The required output is the exact run of lines from the one that contains "You are a computer-use" to the end of the data, with every picture left out.

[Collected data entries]
◇ ◇ ◇ ◇

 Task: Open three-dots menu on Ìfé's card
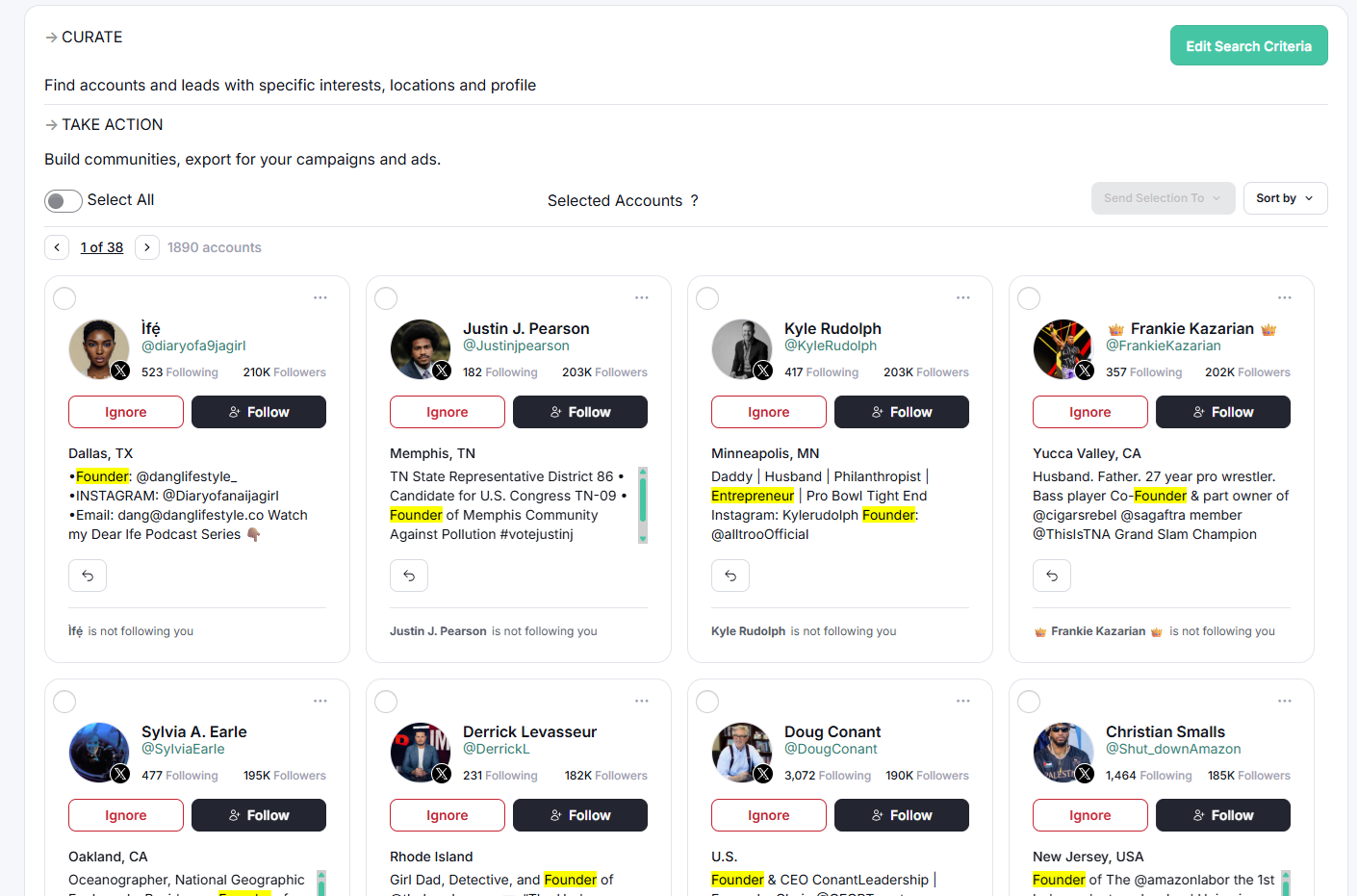click(x=320, y=298)
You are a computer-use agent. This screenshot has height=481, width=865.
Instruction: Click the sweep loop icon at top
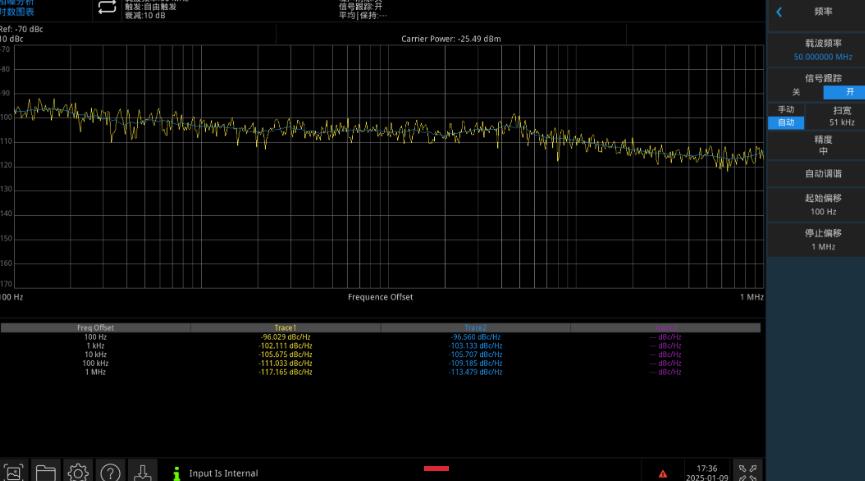click(x=106, y=8)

◇ ◇ ◇ ◇

* [Result of the exercise]:
You are a computer-use agent. This screenshot has height=481, width=865.
Instruction: Click the sweep loop icon at top
click(x=106, y=8)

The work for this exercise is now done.